Akademik Veri Yönetim Sistemi
Journal of Soil Science and Plant Nutrition, 2025 (SCI-Expanded, Scopus)
Nanoparticles (NPs) hold promise for enhancing plant growth and productivity under stress and nutrient deficiency. Manganese (Mn) is an essential micronutrient, and its insufficiency results in stunted growth and diminished yield. In this study, we developed a novel NP, namely manganese-doped cerium oxide (MnCeO2), to mitigate Mn deficiency in barley (Hordeum vulgare L.). The NPs were produced utilizing the sol-gel technique and characterized for their physical and morphological properties by using transmission electron microscopy (TEM), high-resolution-TEM (HR-TEM), scanning electron microscopy (SEM), selected area electron diffraction (SAED), and energy-dispersive X-ray spectroscopy (EDX) analyses.

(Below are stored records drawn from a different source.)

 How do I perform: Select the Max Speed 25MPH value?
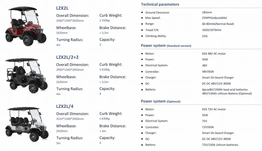click(x=212, y=18)
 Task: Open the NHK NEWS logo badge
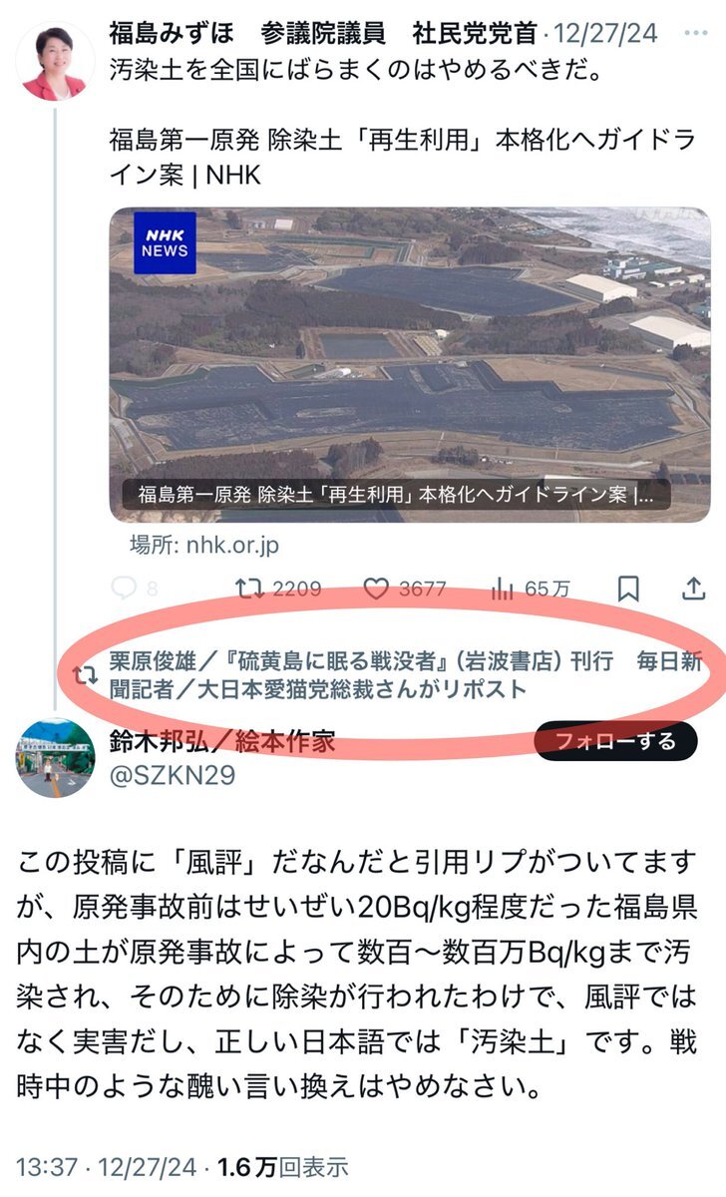pos(166,242)
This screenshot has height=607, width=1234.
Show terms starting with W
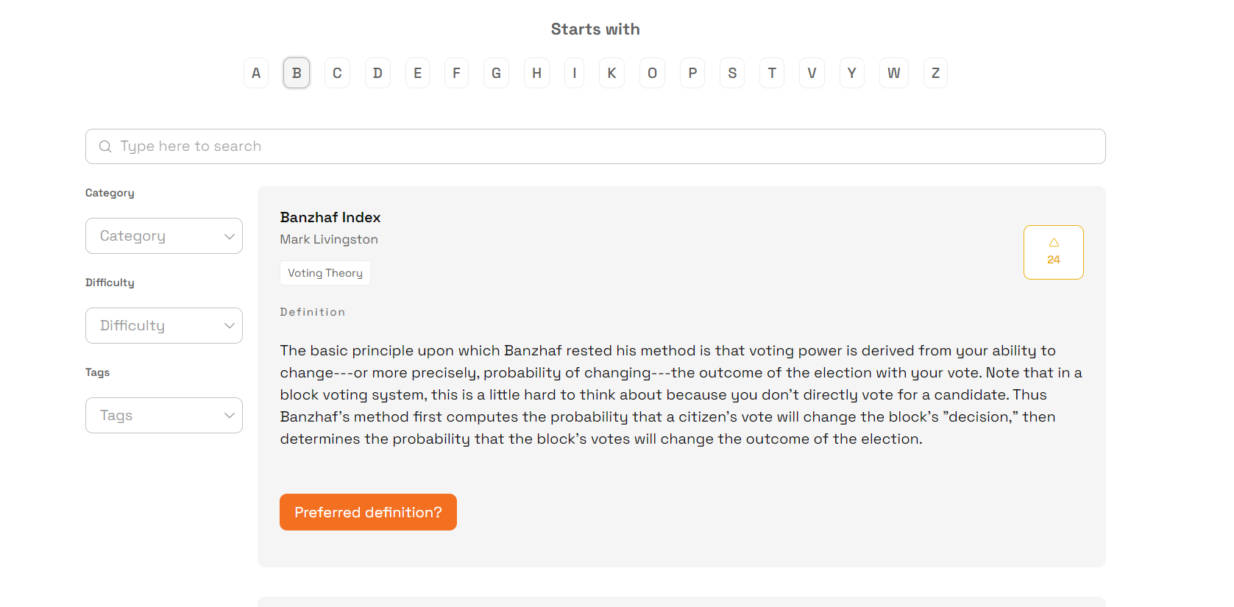coord(893,73)
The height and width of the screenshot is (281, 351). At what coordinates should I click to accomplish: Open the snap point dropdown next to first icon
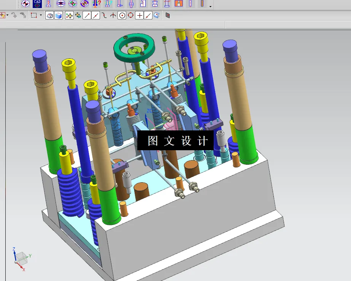7,16
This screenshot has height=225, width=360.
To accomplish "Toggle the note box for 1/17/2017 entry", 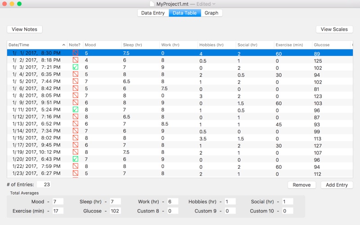I will pyautogui.click(x=75, y=145).
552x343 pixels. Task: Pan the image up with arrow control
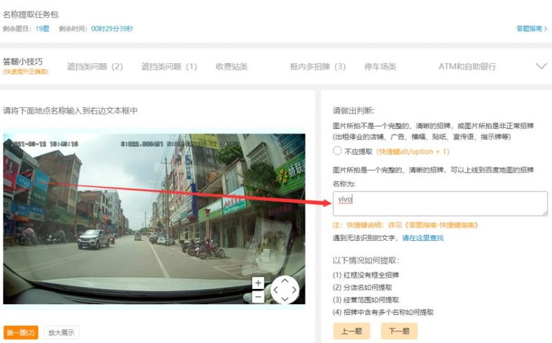pos(285,280)
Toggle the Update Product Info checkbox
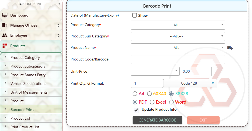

The NPs (200 mg L− 1) were subjected to barley seedlings in a hydroponic culture under non-deficient (Mn0), 50% Mn-deficient (Mn50), and 100% Mn-deficient (Mn100) conditions. The physiological, morphological, and nutritional status of the seedlings were evaluated. Moreover, their possible cytotoxic and genotoxic impacts were assessed using confocal microscopy and random amplified polymorphic DNA - polymerase chain reaction (RAPD-PCR) methods, respectively. Results showed that MnCeO2 NPs under Mn50 condition significantly (P < 0.05) improved germination rate (18%), pigmentation (chlorophyll-a and -b), photosynthetic parameters (ETR, Fv/Fm, and Y(II)), growth indices (shoot and leaf length), biomass (38.6–48.0%), and nutrient element content. This shows that MnCeO2 NPs have a positive effect in eliminating Mn deficiency. In contrast, cytotoxic and genotoxic effects were observed under Mn100 conditions. These findings indicate that MnCeO2 NPs effectively complemented Mn deficiency under 50% Mn-deficient conditions. However, they are insufficient to fully meet the Mn requirement of barley plants under severe Mn deficiency (Mn100). This is supported by elemental analyses of root and shoot tissues, which showed a substantial increase in Mn content under Mn deficiency conditions. Overall, this study demonstrates that MnCeO2 NPs are a potential nanofertilizer for meeting the Mn needs in barley. However, it is insufficient to fully compensate for the Mn requirements under conditions of severe Mn deficiency. This study may serve as a model for addressing manganese deficiency using a novel Mn-containing nanoformulation.